==== Records shown ====

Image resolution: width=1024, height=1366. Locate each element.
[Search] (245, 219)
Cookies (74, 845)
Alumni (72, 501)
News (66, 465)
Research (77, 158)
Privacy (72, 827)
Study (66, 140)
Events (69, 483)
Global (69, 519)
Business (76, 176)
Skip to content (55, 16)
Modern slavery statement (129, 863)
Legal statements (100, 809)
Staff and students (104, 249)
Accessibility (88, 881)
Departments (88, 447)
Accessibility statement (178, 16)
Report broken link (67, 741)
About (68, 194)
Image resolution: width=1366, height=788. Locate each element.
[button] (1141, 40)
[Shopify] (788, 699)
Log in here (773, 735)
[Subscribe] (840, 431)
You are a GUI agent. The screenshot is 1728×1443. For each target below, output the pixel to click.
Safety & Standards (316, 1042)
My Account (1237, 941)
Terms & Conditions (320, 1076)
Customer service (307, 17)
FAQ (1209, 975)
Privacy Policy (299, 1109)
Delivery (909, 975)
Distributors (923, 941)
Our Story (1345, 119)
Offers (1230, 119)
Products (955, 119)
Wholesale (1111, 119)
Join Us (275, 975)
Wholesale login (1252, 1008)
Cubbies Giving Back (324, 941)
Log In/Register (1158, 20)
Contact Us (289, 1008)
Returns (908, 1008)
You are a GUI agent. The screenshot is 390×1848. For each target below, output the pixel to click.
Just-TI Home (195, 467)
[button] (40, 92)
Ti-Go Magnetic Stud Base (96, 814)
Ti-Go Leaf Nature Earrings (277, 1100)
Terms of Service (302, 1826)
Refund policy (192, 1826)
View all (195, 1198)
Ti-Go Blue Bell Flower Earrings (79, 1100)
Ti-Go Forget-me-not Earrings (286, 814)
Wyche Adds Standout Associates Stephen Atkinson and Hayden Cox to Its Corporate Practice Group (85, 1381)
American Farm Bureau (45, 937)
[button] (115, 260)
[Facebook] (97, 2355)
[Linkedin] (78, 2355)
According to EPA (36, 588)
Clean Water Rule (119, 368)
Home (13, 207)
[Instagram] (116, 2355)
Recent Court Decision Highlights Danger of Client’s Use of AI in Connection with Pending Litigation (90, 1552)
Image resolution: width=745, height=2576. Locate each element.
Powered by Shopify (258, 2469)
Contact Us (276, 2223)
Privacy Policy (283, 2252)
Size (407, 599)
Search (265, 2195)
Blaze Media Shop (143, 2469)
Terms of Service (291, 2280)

====

> Exercise details: Go through the records and repeat each one exactly as written.

> Answer box:
Image resolution: width=1024, height=1366. Locate each element.
[Search] (245, 219)
Cookies (74, 845)
Alumni (72, 501)
News (66, 465)
Research (77, 158)
Privacy (72, 827)
Study (66, 140)
Events (69, 483)
Global (69, 519)
Business (76, 176)
Skip to content (55, 16)
Modern slavery statement (129, 863)
Legal statements (100, 809)
Staff and students (104, 249)
Accessibility (88, 881)
Departments (88, 447)
Accessibility statement (178, 16)
Report broken link (67, 741)
About (68, 194)
Image resolution: width=1366, height=788. Locate each element.
[button] (1141, 40)
[Shopify] (788, 699)
Log in here (773, 735)
[Subscribe] (840, 431)
You are a GUI agent. The screenshot is 1728×1443. For each target below, output the pixel to click.
Safety & Standards (316, 1042)
My Account (1237, 941)
Terms & Conditions (320, 1076)
Customer service (307, 17)
FAQ (1209, 975)
Privacy Policy (299, 1109)
Delivery (909, 975)
Distributors (923, 941)
Our Story (1345, 119)
Offers (1230, 119)
Products (955, 119)
Wholesale (1111, 119)
Join Us (275, 975)
Wholesale login (1252, 1008)
Cubbies Giving Back (324, 941)
Log In/Register (1158, 20)
Contact Us (289, 1008)
Returns (908, 1008)
You are a GUI agent. The screenshot is 390×1848. For each target below, output the pixel to click.
Just-TI Home (195, 467)
[button] (40, 92)
Ti-Go Magnetic Stud Base (96, 814)
Ti-Go Leaf Nature Earrings (277, 1100)
Terms of Service (302, 1826)
Refund policy (192, 1826)
View all (195, 1198)
Ti-Go Blue Bell Flower Earrings (79, 1100)
Ti-Go Forget-me-not Earrings (286, 814)
Wyche Adds Standout Associates Stephen Atkinson and Hayden Cox to Its Corporate Practice Group (85, 1381)
American Farm Bureau (45, 937)
[button] (115, 260)
[Facebook] (97, 2355)
[Linkedin] (78, 2355)
According to EPA (36, 588)
Clean Water Rule (119, 368)
Home (13, 207)
[Instagram] (116, 2355)
Recent Court Decision Highlights Danger of Client’s Use of AI in Connection with Pending Litigation (90, 1552)
Image resolution: width=745, height=2576. Locate each element.
Powered by Shopify (258, 2469)
Contact Us (276, 2223)
Privacy Policy (283, 2252)
Size (407, 599)
Search (265, 2195)
Blaze Media Shop (143, 2469)
Terms of Service (291, 2280)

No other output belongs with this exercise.